◆ Text segment

+---+

One of the interesting reveals of our cover story this month on the region’s housing shortage woes, to me, was that I had not realised to quite what extent the region has been victim of its own success.
As noted local developer Scott Adams of Carrus Corp points out, a particular problem for the Bay of Plenty goes back to the high cost of land. “You’ve got very rich horticultural soils here and people are starting to pay big bucks for canopy ha,” he says. “Then you have to get it rezoned, which takes time and involves a minefield of national policy statements to be navigated.”
All of which makes urban development hard work. And even though I’ve been in Tauranga for more than a decade, I hadn’t fully taken into account just how the Bay and its beautiful beaches are also becoming hamstrung by the region’s very appeal.
Nigel Tutt, chief executive of Western Bay of Plenty development agency Priority One, notes that for the last six years the growth rate has been around double the national average.
And he reinforces the view that the Bay, despite its appeal, simply isn’t an easy area to develop in, with its multiple peninsulas and low-lying areas. As well, the government is placing increasing requirements on developers to carry out major abatement to protect against future flooding and other incidents.
We trust our cover story helps readers to learn more about the causes of the housing shortage phenomenon that is hurting the region’s development.
Meanwhile, a recent news report has revealed that New Zealand exporters are having increasing problems in getting their products overseas. According to the latest ExportNZ Export Barometer, more than half of exporters are failing to get shipping space.
There are now growing concerns in the business community that New Zealand may get left behind as the world opens up. Assuming that it does open up, of course.
The most common barriers are cost and availability of transport and logistics, which are being experienced by 78 percent of those surveyed, up from 66 percent last year. The inability to travel because of the pandemic, with resulting closed borders and MIQ restrictions, was cited by 52 percent of respondents.
Recall if you will that the Bay is one of New Zealand’s leading export centres. Many in the business community are anecdotally reporting the problems being suffered by exporters, with standard items, such as containerisation costs, having soared.
According to the ExportNZ survey, which took in 300 exporters, businesses are adjusting to the difficulties with 51 percent reporting an increase in export orders. That’s up from 36 percent last year and 49 percent pre-pandemic.
However, 32 percent reported a fall in export orders, down slightly on last year. According to the report, the impact of global freight congestion is “staggering” for Kiwi businesses with increased logistics costs, delayed transport and some exporters simply unable to get shipping space.

+---+

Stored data
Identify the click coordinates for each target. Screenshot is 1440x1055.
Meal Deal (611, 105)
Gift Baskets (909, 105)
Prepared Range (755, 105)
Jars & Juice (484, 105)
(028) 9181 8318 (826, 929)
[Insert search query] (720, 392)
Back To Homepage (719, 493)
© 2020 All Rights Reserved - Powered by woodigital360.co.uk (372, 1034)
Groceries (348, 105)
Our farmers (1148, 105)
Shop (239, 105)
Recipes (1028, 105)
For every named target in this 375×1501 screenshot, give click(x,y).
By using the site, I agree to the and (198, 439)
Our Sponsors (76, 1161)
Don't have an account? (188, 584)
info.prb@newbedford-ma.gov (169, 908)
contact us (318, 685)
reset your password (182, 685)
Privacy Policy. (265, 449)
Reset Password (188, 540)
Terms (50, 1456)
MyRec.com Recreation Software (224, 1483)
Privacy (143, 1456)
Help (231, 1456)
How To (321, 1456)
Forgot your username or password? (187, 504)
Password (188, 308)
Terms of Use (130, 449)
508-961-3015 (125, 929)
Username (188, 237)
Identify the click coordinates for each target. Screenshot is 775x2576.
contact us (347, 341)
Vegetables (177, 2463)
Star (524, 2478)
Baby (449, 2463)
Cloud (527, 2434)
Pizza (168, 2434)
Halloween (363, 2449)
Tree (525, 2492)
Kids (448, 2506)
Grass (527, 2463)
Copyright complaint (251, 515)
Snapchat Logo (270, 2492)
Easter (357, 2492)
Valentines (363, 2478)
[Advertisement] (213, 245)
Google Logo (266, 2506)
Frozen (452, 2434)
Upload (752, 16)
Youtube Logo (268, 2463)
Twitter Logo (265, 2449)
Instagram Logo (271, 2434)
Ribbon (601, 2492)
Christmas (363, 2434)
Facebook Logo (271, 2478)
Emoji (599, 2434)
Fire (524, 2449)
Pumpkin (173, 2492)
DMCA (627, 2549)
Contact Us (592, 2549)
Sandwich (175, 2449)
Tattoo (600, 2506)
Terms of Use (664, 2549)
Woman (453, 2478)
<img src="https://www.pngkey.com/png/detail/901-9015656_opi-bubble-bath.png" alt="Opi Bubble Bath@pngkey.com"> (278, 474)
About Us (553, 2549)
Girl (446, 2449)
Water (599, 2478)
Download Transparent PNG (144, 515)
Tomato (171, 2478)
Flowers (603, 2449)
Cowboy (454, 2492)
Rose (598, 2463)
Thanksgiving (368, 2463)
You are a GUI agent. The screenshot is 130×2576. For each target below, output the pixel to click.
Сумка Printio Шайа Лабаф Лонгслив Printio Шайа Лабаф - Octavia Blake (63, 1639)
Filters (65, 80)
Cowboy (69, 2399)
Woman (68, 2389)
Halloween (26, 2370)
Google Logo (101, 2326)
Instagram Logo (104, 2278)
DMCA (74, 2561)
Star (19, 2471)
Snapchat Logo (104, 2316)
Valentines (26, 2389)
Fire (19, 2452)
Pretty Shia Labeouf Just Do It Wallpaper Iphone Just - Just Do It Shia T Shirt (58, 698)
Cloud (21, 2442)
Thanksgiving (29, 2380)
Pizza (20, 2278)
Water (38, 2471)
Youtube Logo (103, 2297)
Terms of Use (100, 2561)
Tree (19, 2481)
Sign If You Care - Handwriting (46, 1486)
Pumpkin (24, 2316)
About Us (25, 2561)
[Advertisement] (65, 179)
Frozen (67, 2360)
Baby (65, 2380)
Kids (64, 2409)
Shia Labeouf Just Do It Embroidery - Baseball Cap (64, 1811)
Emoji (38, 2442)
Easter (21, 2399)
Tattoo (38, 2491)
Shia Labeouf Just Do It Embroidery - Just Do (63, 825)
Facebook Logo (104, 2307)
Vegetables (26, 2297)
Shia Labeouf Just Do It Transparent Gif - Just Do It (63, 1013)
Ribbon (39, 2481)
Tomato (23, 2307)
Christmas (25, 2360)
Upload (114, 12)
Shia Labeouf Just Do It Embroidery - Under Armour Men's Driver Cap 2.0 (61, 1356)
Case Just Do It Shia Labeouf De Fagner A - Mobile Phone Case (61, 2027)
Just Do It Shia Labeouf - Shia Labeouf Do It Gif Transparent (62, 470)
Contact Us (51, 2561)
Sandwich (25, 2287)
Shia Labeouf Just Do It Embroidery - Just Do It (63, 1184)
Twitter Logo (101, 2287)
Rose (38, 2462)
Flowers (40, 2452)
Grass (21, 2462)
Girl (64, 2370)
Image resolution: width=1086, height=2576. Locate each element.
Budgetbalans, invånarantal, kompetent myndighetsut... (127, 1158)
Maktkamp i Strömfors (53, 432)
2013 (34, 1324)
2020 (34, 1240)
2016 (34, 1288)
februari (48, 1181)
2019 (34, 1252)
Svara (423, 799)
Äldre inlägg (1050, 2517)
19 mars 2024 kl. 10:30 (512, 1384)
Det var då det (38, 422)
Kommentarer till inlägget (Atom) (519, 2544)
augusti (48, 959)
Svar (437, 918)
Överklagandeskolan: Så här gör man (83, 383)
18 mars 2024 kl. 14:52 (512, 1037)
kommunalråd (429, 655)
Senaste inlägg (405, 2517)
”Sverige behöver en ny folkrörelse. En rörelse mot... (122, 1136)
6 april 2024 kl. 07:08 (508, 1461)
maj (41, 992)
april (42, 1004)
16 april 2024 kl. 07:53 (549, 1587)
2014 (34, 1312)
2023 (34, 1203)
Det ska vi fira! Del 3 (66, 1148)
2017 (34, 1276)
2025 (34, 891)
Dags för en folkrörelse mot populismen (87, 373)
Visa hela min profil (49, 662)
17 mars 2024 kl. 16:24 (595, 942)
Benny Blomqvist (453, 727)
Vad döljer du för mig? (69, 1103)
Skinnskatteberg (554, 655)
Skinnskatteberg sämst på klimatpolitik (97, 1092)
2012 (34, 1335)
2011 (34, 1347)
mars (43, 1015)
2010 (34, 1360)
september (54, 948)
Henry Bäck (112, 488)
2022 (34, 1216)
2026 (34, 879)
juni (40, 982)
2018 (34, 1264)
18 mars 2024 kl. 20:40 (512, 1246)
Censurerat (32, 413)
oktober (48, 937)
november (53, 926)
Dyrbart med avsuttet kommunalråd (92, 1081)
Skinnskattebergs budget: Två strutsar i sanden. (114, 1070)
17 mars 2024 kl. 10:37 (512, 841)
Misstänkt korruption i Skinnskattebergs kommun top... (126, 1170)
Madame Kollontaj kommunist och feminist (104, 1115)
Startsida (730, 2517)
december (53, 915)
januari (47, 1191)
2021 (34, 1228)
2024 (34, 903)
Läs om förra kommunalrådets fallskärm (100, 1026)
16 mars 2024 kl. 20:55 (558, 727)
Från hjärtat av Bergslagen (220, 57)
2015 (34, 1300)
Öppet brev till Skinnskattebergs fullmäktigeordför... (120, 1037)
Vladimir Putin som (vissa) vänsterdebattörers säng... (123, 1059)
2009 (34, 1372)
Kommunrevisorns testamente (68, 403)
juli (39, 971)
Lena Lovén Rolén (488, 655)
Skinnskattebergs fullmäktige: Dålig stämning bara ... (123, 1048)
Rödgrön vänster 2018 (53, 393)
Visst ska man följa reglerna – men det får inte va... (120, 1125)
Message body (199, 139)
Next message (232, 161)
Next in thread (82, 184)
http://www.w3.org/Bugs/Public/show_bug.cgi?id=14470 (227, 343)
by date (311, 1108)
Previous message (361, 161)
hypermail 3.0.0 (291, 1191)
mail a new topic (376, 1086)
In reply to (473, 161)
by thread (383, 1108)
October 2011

+---+

◆ Exercise requirements
Reproduce the part of the Bay of Plenty column that runs from "According to the ExportNZ" down to "unable to get shipping space.", without changing a word.

◆ Exercise response
According to the ExportNZ survey, which took in 300 exporters, businesses are adjusting to the difficulties with 51 percent reporting an increase in export orders. That’s up from 36 percent last year and 49 percent pre-pandemic.
However, 32 percent reported a fall in export orders, down slightly on last year. According to the report, the impact of global freight congestion is “staggering” for Kiwi businesses with increased logistics costs, delayed transport and some exporters simply unable to get shipping space.